We are currently implementing a Zend Framework Project, that needs to be translated in 6 different languages. We already have a pretty sophisticated translation system, based on Zend_Translate, which also handles variables in translation keys.
Our project has a new Turkish translator, and we are facing a new issue: Grammar, especially Turkish one. I noticed that this problem might be evident in every translation system and in most languages, so I posted a question here.
Question: Any ideas how to handle translations like:
Key: I have a[n] {fruit}
Variables: apple, banana
Result: I have an apple. I have a banana.
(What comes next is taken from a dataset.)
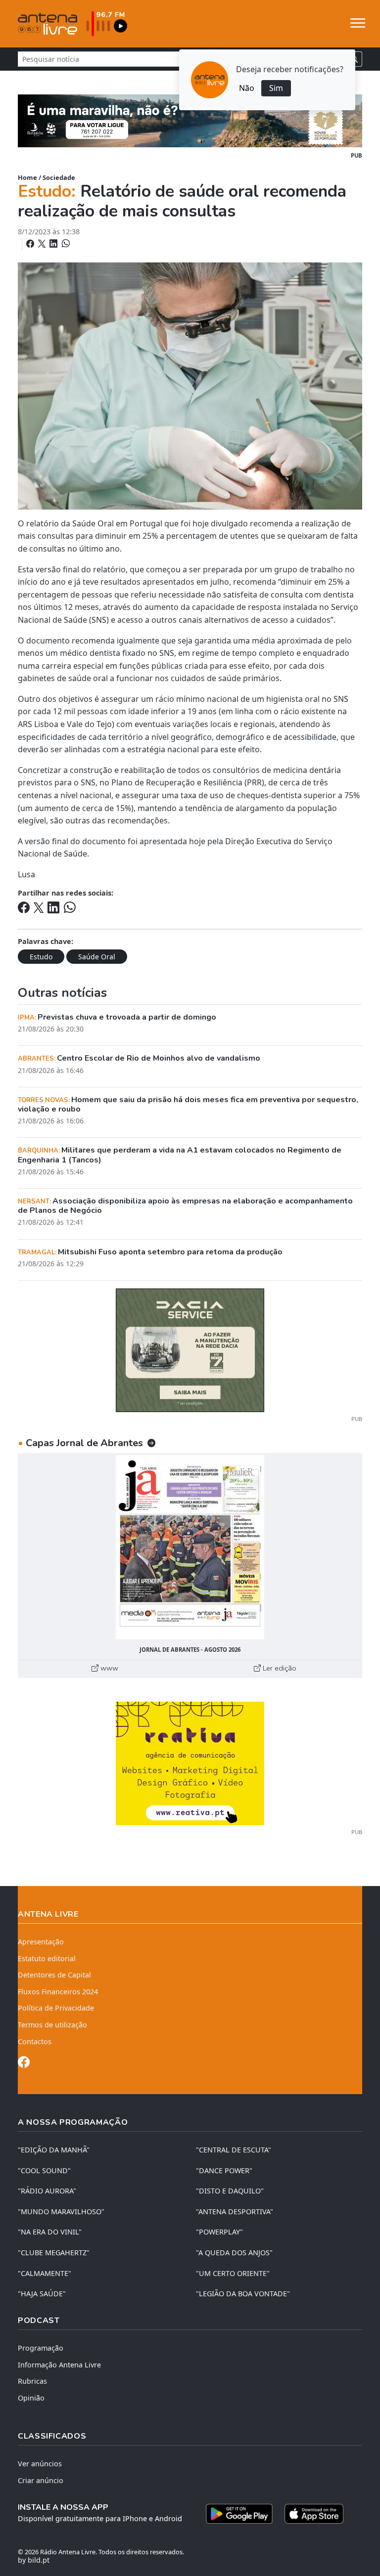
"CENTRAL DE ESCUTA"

Key: Stimme für {user}[s] Einsendung
Variables: Paul, Markus
Result: Stimme für Pauls Einsendung,
Result: Stimme für Markus Einsendung
Anybody has a solution or idea for this? My only guess would be to avoid this by not using translations where these issues occur.
How do other platforms handle this?
Of course the translation system has no idea which type of word it is placing where in which type of Sentence. It only does some string replacements...
PS: Turkish is even more complicated:
For example, on a profile page, we have "Annie's Network". This should translate as "Annie'nin Aği".
If the first name ends in a vowel, the suffix will start with an n and look like "Annie'nin"
If the first name ends in a consonant, it will not have the first n, and look like "Kris'in"
If the last vowel is an a or ı, it will look like "Dan'ın"; or Seyma'nın"
If the last vowel is an o or u, it will look like "Davud'un"; or "Burcu'nun"
If the last vowel is an e or i, it will look like "Erin'in"; or "Efe'nin"
If the last vowel is an ö or ü, it will look like "Göz'ün'; or "Iminönü'nün"
If the last letter is a k (like the name "Basak"), it will look like "Basağın"; or "Eriğin"
It is actually very hard problem, as grammar rules are different even among languages from the same family. I don't think you could easily do anything for let's say Slavic languages...
However, if you want to solve this problem (because this is extra challenging) and you are looking for creative (cross inspiring) ways to do that, you might want to look into something called ChoiceFormat (example would be one from ICU Project) or you can look up GNU Gettext's solution for plural forms problem.
ICU (mentioned above) has a SelectFormat http://site.icu-project.org/design/formatting/select that may be of help- it's like a choice format but with arbitrary keywords. Also, it does have a PluralFormat which already has rules for many language's plural rules.